Stored data entries
● ● ● ● ●

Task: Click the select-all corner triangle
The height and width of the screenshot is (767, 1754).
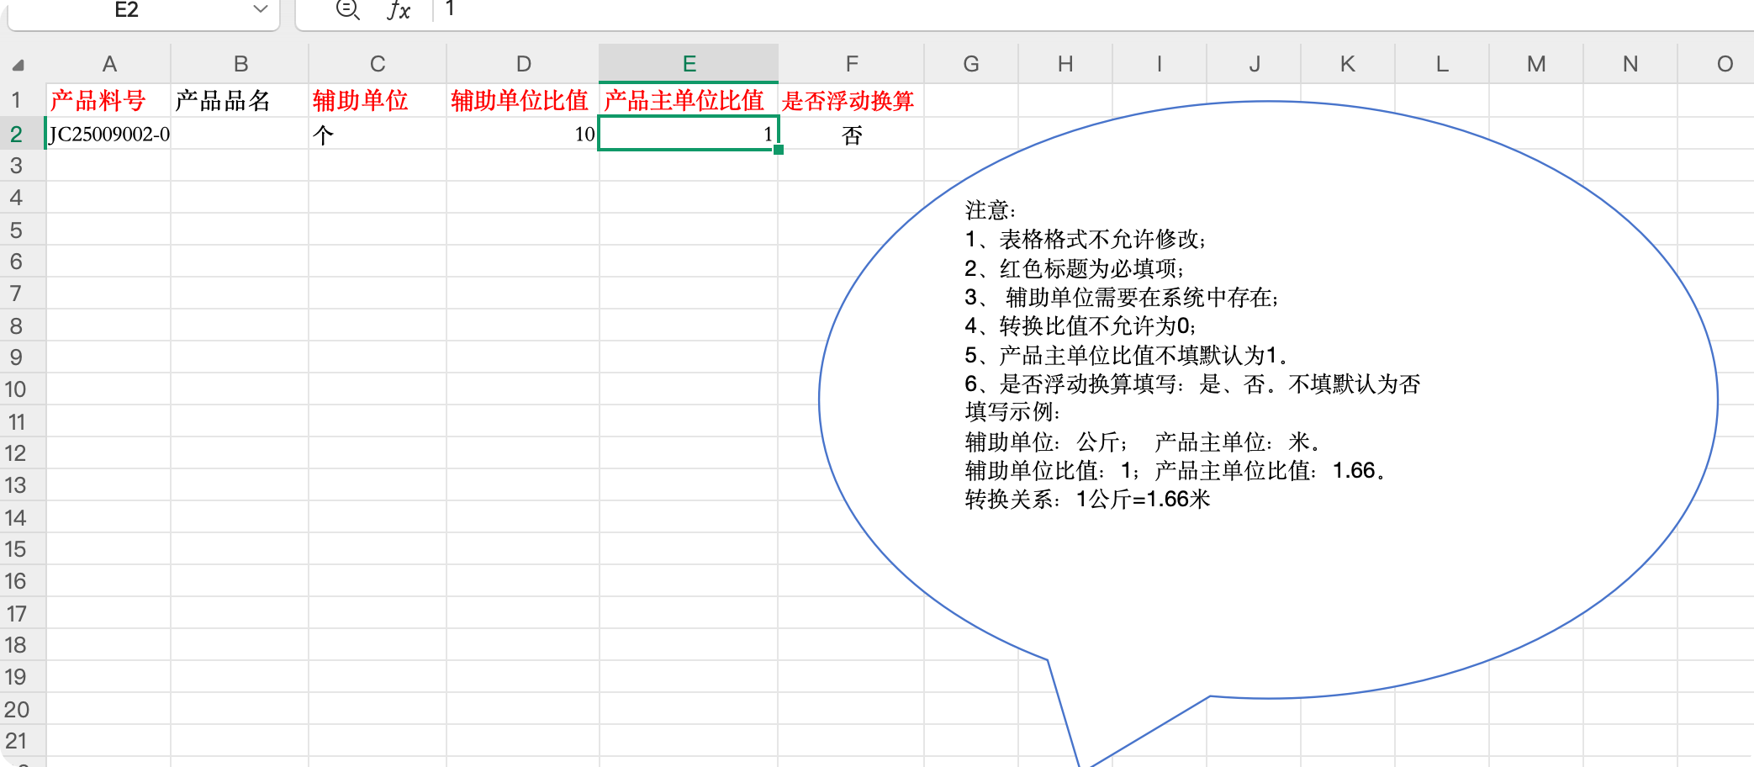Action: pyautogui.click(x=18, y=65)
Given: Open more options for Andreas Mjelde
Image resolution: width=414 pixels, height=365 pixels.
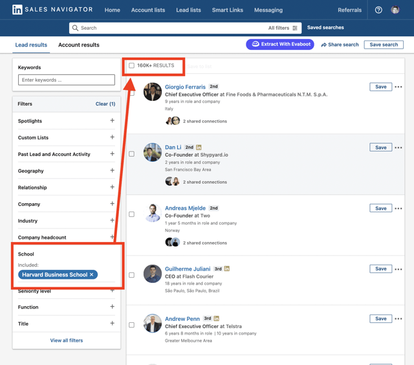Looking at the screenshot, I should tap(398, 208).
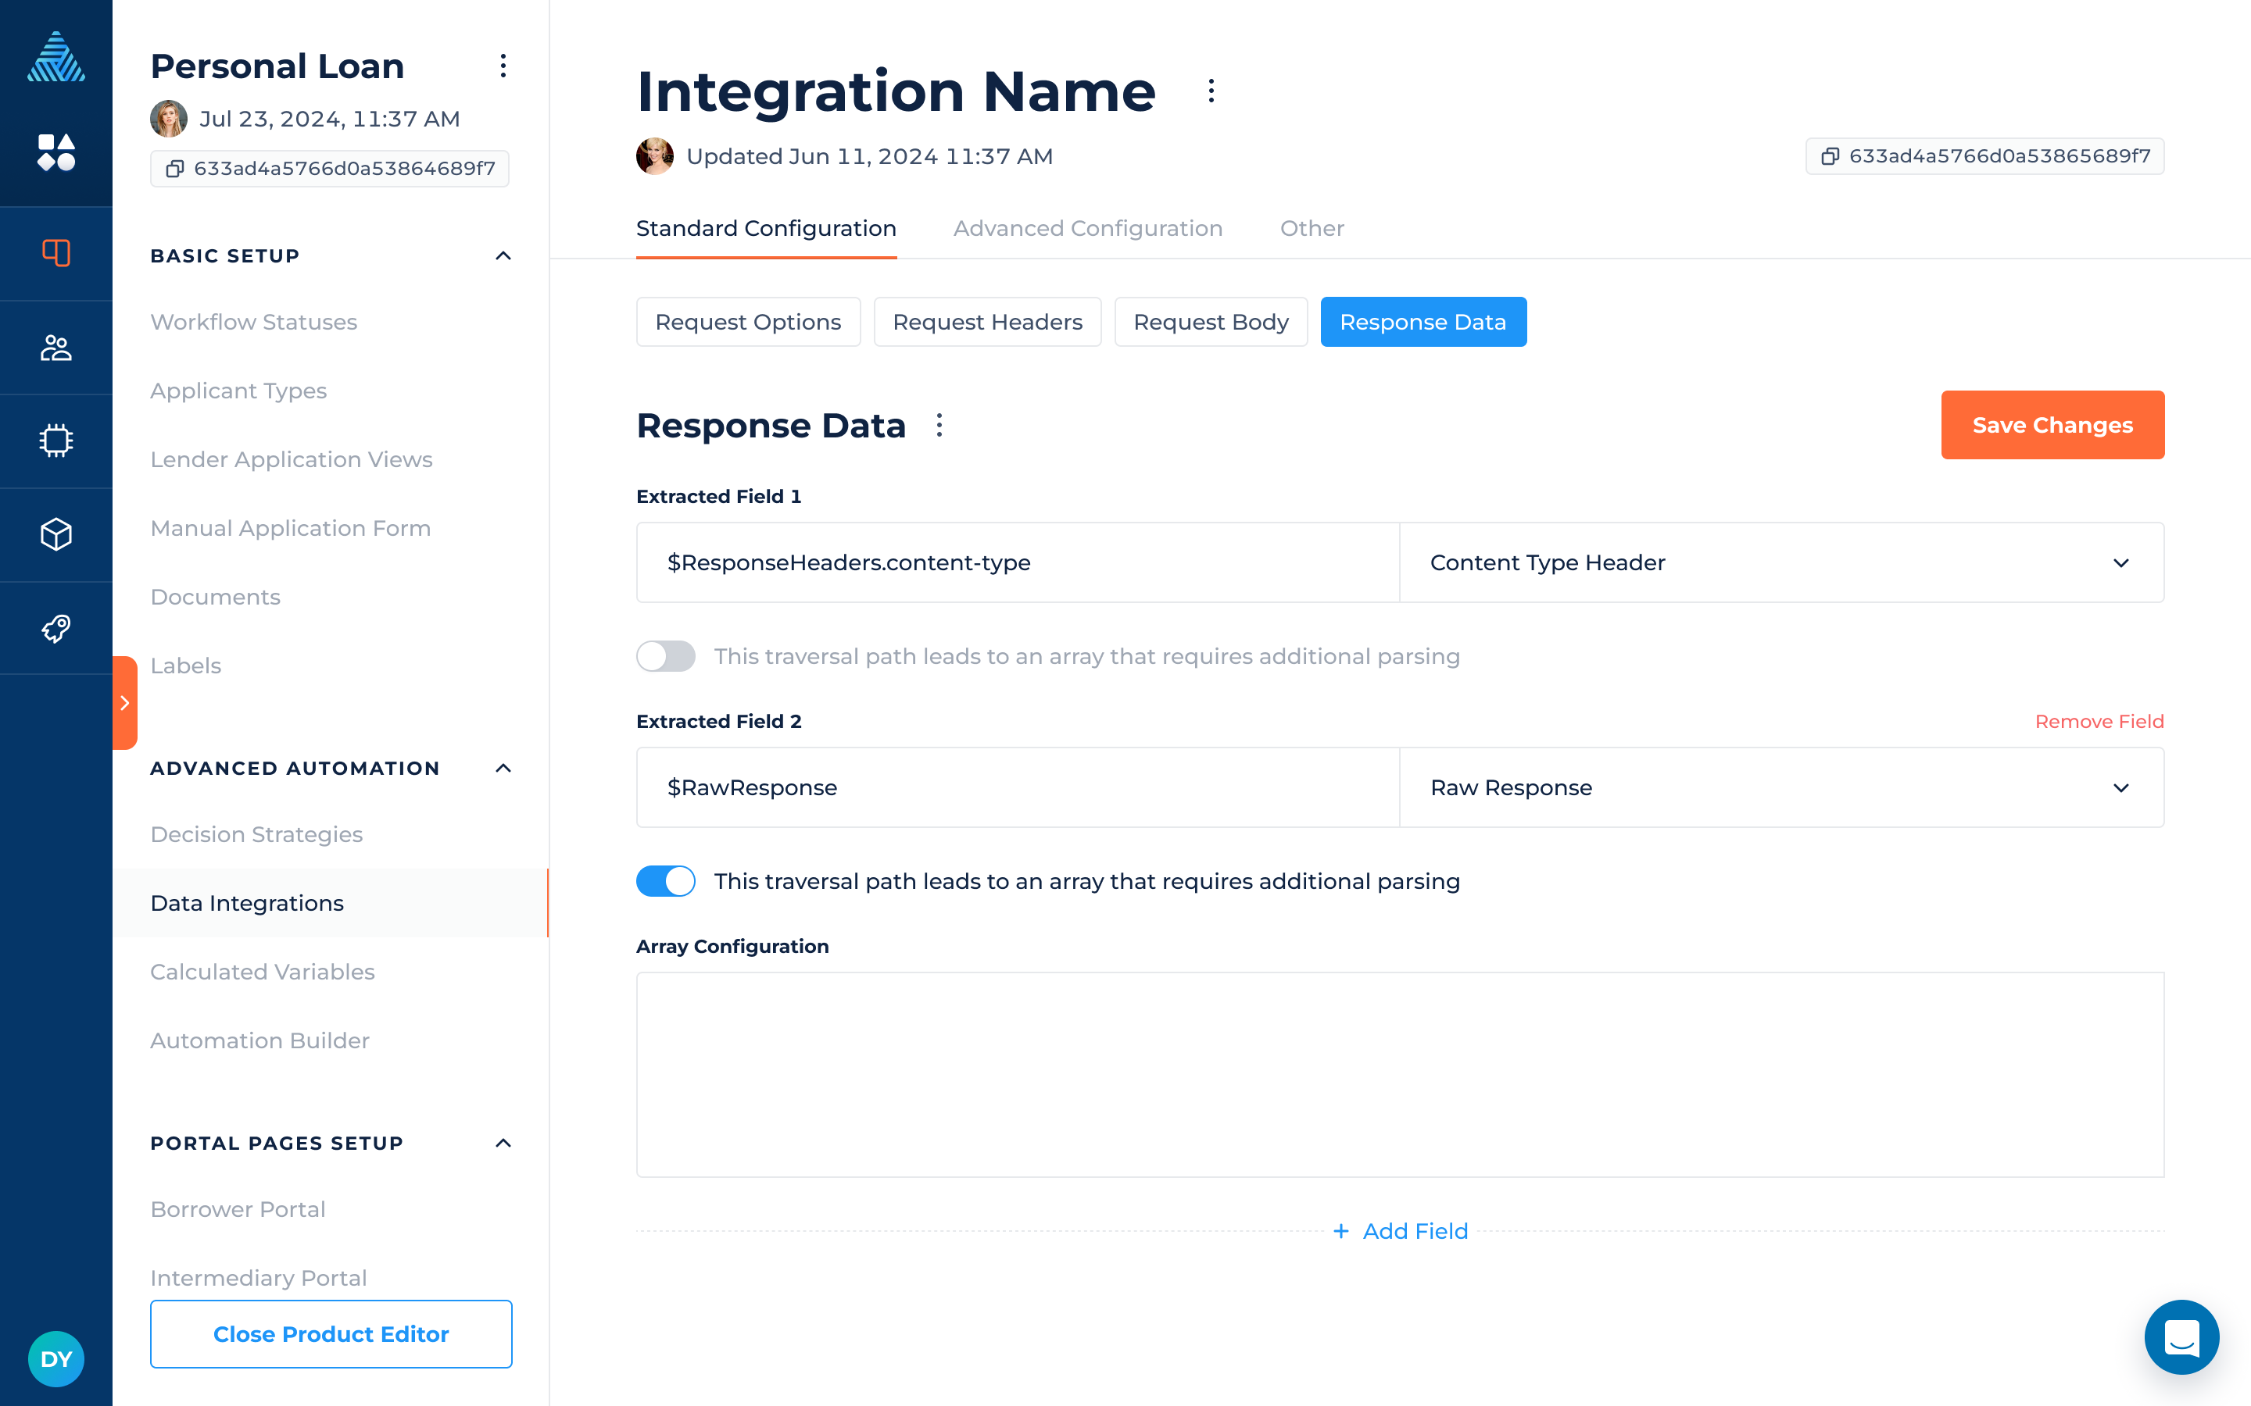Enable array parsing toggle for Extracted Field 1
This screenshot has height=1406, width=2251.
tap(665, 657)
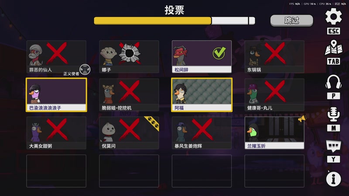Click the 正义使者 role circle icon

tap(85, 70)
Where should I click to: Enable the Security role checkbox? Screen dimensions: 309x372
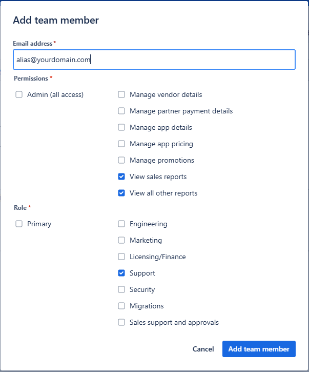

● ● ● ● ●

Aim of the task: Rewrite every one of the records with "Open more options" substituted by "Show more options", changing nothing else, and omit the pictures.

Written answer:
Task: Click the select-all corner triangle
The height and width of the screenshot is (767, 1754).
Action: pyautogui.click(x=18, y=65)
Given: Show more options for Andreas Mjelde
Image resolution: width=414 pixels, height=365 pixels.
Looking at the screenshot, I should tap(398, 208).
Enable array parsing toggle for Extracted Field 1
This screenshot has height=1406, width=2251.
tap(665, 657)
Click the 正义使者 role circle icon

tap(85, 70)
Where should I click to: Enable the Security role checkbox? Screen dimensions: 309x372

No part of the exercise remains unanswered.